Published: 14:48, 15 June 2021
| Updated: 14:49, 15 June 2021
A bid to build a town’s first crematorium appears set to go ahead amid hopes it will cut journeys for mourners by at least 25 minutes.
Westerleigh Group wants to erect the building, along with a 98-seat chapel and waiting room, on a 14-acre plot of farmland off Bullockstone Road in Herne Bay.
The proposals have moved a step closer to receiving the green light after Canterbury City Council officers recommended the scheme be granted ahead of Tuesday’s planning committee meeting.
And should it be voted through, it will mean grieving families will no longer have to venture to Barham or Margate for services.
Papers produced by Westerleigh say: “A large population in the north of the Canterbury district, around Herne Bay and Whitstable, is not served by a crematorium within the ideal 30-minute cortege drive time.
“The location of the proposal site would be the nearest accessible crematorium for about 108,000 people and would be within 30 minutes for the first time to a population of 89,000 people.
“When considered against the context of a rising population and increasing death rate the additional capacity in the Herne Bay and Whitstable area becomes increasingly important.”
Westerleigh, which runs 34 sites nationwide, estimates that it takes almost an hour for a cortege travel from Herne Bay to Barham and more than 40 minutes to arrive in Margate.

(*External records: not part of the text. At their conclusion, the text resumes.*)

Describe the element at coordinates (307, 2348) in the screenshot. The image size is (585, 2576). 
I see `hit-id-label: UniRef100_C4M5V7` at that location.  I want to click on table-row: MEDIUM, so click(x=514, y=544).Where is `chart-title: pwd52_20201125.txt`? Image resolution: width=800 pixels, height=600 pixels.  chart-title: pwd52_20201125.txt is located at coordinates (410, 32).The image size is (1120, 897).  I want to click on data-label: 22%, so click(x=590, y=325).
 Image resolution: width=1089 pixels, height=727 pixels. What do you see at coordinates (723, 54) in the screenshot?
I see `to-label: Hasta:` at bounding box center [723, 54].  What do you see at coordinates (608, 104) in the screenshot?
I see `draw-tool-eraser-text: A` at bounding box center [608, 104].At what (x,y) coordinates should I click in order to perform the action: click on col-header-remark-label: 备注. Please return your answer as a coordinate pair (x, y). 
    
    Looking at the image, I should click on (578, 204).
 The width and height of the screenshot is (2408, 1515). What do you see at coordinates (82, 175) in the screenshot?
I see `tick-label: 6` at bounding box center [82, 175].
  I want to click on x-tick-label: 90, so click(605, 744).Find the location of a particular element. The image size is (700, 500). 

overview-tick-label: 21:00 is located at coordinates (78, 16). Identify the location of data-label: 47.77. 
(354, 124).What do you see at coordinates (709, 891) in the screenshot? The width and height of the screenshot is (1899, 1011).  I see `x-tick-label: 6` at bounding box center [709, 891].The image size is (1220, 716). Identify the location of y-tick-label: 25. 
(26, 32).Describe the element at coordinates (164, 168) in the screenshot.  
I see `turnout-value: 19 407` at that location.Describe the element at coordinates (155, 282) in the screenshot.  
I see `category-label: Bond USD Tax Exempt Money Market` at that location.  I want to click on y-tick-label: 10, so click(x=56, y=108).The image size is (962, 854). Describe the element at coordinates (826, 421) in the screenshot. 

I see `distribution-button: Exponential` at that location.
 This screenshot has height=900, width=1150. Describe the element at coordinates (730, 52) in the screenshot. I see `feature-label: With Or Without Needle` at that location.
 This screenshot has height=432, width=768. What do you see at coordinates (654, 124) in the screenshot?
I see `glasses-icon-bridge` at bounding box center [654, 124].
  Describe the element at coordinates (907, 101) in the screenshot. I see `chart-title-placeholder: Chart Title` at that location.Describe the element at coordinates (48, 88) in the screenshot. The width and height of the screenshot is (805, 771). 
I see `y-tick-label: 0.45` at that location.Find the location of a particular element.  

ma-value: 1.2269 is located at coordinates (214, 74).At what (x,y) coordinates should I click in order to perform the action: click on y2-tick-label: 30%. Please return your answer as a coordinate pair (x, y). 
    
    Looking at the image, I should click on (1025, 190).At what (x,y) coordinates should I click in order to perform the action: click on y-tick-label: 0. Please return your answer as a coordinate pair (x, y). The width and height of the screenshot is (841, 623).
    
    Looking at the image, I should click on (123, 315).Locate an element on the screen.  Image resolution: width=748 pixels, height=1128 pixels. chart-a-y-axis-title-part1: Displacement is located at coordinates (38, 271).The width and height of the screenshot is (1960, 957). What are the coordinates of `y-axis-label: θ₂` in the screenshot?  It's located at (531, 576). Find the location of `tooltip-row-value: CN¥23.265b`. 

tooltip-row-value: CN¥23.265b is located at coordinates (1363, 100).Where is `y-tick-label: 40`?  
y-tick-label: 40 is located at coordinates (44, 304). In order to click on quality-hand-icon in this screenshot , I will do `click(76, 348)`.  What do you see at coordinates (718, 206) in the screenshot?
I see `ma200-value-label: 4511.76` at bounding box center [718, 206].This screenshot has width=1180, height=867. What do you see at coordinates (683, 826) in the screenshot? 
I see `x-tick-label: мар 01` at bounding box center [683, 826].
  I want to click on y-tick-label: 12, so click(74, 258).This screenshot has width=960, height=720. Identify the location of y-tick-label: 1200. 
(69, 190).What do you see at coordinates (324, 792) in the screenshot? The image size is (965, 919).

Bosses also say the scheme will reduce funeral capacity issues currently affecting residents in the Canterbury, Thanet and Dover districts.
CEO Roger Mclaughlan said: “There is a compelling need for additional crematoria capacity in this area.”
Writing online, John Wells, who runs Beltinge and District Funeral Services, argued the facility will ease the grieving process for bereaved family members.
He explained: “During the winter months, Barham and Thanet crematoria become very busy.
“Families stress as they have to wait several weeks before a funeral date and time is available.
“A crematorium at Herne Bay would give people an additional choice for the area and would mean families will not have to wait as long for a funeral, which would be far better for their grieving process.”
Documents show the site will also have memorial gardens and an 85-bay car park.
In a report penned by council planners, they maintain “there is a need for an additional crematorium within the district”.
This is despite plans for a similar £6 million project just 10 miles away in Hernhill being approved last month – which developer Memoria says will provide services for about 74,000 people.
Three objections have been lodged against the Herne Bay proposal in total, with critics raising concerns about its potential impact on neighbouring properties and traffic in the area.